● PROBLEM
Scan the records below and say how many lines include the word "agent", giving no other text.

[Stored data entries]
⁂
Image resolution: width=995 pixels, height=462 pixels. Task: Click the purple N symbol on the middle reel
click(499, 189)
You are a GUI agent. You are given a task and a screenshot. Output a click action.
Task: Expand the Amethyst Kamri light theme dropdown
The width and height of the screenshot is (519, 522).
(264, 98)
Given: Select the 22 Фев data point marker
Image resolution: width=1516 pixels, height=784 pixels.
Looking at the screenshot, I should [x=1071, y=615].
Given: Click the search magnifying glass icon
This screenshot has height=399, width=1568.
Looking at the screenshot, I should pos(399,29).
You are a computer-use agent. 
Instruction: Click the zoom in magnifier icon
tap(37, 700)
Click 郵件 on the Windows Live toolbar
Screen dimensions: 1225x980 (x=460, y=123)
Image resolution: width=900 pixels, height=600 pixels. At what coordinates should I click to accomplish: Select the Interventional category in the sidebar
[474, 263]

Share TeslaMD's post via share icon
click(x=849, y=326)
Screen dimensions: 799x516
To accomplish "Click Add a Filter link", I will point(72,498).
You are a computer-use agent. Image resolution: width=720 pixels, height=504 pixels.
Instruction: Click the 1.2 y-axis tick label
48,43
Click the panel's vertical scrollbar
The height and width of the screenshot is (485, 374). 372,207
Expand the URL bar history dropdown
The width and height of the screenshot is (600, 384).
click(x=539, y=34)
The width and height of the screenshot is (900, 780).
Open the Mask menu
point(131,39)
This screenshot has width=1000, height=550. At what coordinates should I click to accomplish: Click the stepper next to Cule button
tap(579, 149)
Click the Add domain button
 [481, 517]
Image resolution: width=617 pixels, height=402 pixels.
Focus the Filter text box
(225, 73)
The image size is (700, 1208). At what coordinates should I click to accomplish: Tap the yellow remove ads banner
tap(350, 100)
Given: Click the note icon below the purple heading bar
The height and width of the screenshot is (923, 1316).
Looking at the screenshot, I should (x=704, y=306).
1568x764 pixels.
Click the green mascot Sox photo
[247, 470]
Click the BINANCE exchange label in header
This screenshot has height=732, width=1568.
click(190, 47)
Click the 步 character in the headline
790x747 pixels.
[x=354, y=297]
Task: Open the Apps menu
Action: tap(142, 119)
⁂
● RESULT OF THE EXERCISE
3